Noise generation conventionally involves three physical components of a sound source: A mechanical oscillator, such as for example a string or diaphragm, which sets air surrounding the oscillator in vibration, an excitation of the oscillator (for example through plucking or striking), and a resonant body. The oscillator is set in oscillation by the excitation, such that the air surrounding the oscillator is set in pressure vibration through the vibrations of the oscillator, these pressure vibrations propagating in the form of sound waves. In this case, not just vibrations of a single frequency are excited in the mechanical oscillator, but also vibrations of different frequencies, with the spectral composition of the propagating vibrations defining the overall sound. The frequencies of particular vibrations are in this case often in the form of integer multiples of a fundamental frequency, and are referred to as “harmonics” of this fundamental frequency. More complex spectral patterns may however also develop, meaning that not all of the generated frequencies are able to be represented as harmonics of the same fundamental frequency. The resonance of the generated frequencies in the resonance space is also relevant here to the overall sound, since particular frequencies generated by the oscillator in the resonance space are often attenuated in relation to the dominant frequencies of a sound.
Applied to the human voice, this means that the mechanical oscillator is defined by the vocal cords, and the excitation thereof in the air flowing out of the lungs and past the vocal cords, wherein the resonance space is formed primarily by the throat and oral cavity. The fundamental frequency of a male voice is in this case mainly in the range from 60 Hz to 150 Hz, and for women mainly in the range from 150 Hz to 300 Hz. Due to the anatomical differences between individual people, both in terms of their vocal cords and in particular in terms of the throat and oral cavity, voices that initially sound different are formed. The resonance space is in this case able to be changed by changing the volume and the geometry of the oral cavity through appropriate jaw and lip movements, giving rise to frequencies characteristic for the generation of vowels, what are known as formants. These are each located in unchangeable frequency ranges for individual vowels (known as the “formant ranges”), wherein a vowel is usually already clearly audibly delimited from other sounds by the first two formants F1 and F2 of a series of often four formants (cf. “vowel triangle” and “vowel trapezoid”). The formants are in this case formed independently of the fundamental frequency, that is to say the frequency of the fundamental vibration.
The precision of formants should in this sense be understood to mean in particular a degree of concentration of acoustic energy on formant ranges that are able to be distinguished from one another, in particular in each case on individual frequencies in the formant ranges, and a resulting ability to discern the individual vowels on the basis of the formants.

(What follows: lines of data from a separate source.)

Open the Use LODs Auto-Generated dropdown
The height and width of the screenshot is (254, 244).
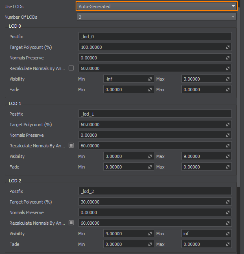pos(156,6)
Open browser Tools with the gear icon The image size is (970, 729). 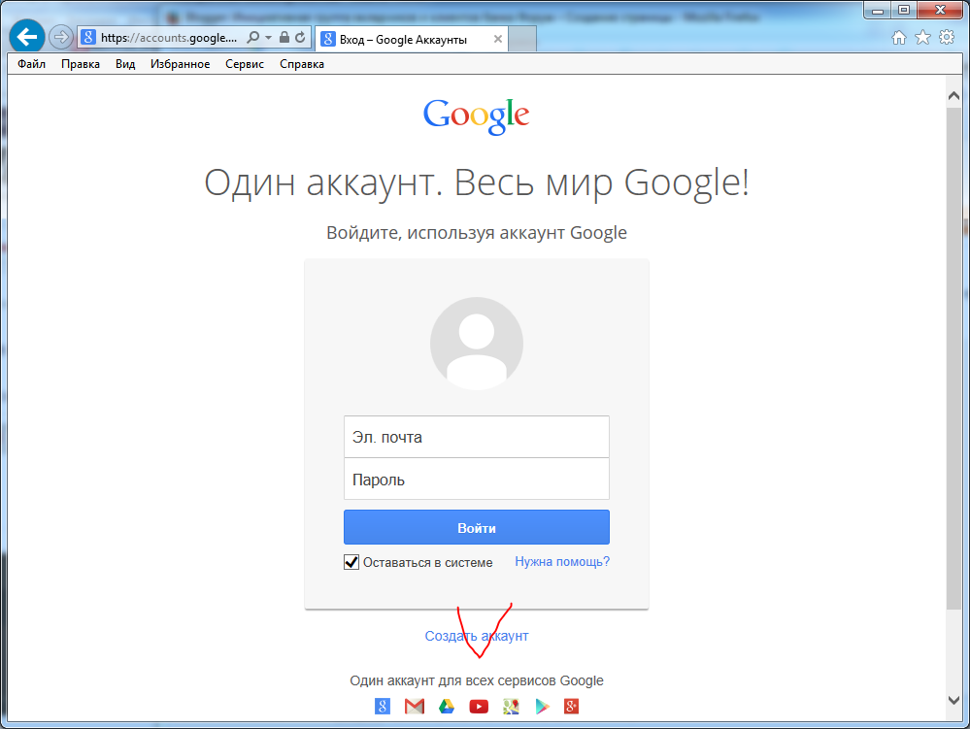click(x=946, y=36)
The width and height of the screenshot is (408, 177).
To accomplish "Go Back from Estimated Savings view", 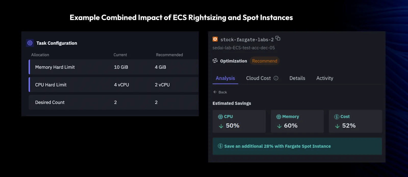I will point(220,92).
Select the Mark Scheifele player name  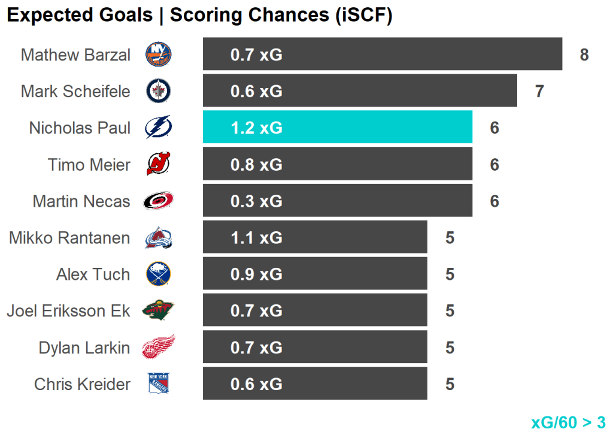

To generate consonants, the airflow flowing past the vocal cords is partially, or completely, blocked at at least one point, resulting inter alia also in the formation of turbulence in the airflow, for which reason only some consonants are able to be assigned a formant structure similarly clear to vowels, and other consonants have a more wideband frequency structure. However, consonants may also be assigned particular frequency bands in which the acoustic energy is concentrated. Due to the more percussive “noise property” of consonants, these are generally above the formant ranges of vowels, specifically primarily in the range of around 2 to 8 kHz, while the ranges of the most important formants F1 and F2 of vowels generally end at around 1.5 kHz (F1) or 4 kHz (F2). The precision of consonants is defined in this case in particular by a degree of concentration of the acoustic energy on the corresponding frequency ranges and a resultant ability to discern the individual consonants.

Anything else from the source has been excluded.